What you have to do.
Copy the material below word for word, starting at its first line and ending at the line that contains "[x=1176, y=186]".

Material from a pointing dataset.
## Start

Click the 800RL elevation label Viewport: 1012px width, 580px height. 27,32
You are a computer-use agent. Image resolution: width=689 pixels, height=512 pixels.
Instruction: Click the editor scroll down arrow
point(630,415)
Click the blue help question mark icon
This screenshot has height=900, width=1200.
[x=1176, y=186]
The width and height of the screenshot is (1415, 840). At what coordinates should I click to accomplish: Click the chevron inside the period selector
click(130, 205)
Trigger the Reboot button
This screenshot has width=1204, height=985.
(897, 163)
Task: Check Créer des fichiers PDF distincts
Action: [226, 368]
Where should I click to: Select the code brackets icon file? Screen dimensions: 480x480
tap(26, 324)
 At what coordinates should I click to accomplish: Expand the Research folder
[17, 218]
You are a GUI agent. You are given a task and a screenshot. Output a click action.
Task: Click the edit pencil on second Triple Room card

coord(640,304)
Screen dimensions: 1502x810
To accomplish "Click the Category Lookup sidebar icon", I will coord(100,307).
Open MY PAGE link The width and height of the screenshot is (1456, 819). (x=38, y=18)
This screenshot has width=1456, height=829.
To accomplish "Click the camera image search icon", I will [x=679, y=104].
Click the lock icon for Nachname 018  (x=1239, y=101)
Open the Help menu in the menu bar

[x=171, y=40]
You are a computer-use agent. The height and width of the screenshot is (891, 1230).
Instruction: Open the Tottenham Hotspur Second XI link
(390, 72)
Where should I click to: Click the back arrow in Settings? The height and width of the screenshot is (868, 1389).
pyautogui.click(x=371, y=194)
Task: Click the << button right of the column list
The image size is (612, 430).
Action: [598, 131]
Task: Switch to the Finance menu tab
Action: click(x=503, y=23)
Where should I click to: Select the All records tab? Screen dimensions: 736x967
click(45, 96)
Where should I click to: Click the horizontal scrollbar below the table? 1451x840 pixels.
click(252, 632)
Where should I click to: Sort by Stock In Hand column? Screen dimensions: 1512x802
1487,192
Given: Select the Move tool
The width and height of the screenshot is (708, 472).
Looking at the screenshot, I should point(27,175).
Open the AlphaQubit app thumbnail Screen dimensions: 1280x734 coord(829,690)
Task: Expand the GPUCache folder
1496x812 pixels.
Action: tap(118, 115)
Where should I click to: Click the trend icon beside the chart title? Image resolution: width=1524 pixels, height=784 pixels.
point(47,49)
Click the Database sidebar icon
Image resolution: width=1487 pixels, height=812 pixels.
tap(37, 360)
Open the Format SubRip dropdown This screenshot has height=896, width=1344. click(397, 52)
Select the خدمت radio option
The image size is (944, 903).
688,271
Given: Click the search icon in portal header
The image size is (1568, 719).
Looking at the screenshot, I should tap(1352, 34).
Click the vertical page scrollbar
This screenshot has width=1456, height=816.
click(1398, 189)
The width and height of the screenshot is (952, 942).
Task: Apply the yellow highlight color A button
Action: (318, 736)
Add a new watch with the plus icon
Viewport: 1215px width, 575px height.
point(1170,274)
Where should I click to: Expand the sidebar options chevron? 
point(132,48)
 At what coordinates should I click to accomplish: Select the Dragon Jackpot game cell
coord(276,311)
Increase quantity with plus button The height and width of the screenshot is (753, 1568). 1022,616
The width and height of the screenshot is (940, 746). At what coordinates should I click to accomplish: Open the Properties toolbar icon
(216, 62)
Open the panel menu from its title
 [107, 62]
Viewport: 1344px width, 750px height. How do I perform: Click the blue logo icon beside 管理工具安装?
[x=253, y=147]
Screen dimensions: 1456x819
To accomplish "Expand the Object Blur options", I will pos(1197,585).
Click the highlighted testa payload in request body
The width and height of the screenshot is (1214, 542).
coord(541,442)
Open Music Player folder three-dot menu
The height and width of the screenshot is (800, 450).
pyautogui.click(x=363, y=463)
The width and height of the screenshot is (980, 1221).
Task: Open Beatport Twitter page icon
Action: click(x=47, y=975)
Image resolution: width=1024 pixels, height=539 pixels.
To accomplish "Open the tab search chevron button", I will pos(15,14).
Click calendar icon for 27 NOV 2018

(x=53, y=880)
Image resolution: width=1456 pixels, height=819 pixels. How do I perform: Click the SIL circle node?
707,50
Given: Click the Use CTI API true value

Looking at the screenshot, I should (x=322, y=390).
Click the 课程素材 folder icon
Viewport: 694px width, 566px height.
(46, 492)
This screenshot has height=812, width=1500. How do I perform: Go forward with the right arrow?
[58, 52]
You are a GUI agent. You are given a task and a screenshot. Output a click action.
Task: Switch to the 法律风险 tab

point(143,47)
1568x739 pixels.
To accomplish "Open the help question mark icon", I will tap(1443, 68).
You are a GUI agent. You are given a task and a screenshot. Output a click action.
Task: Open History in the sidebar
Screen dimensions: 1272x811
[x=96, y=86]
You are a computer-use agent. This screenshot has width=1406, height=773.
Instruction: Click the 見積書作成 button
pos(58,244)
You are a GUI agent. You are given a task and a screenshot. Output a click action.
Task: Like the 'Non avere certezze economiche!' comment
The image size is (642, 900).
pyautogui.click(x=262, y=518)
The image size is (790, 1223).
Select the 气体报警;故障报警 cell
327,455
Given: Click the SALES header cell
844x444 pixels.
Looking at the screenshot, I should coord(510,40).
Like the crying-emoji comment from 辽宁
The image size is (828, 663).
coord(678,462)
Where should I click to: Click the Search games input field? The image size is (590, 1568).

## End

Result of this task.
Click the 800RL elevation label Viewport: 1012px width, 580px height. 27,32
You are a computer-use agent. Image resolution: width=689 pixels, height=512 pixels.
Instruction: Click the editor scroll down arrow
point(630,415)
Click the blue help question mark icon
This screenshot has height=900, width=1200.
[x=1176, y=186]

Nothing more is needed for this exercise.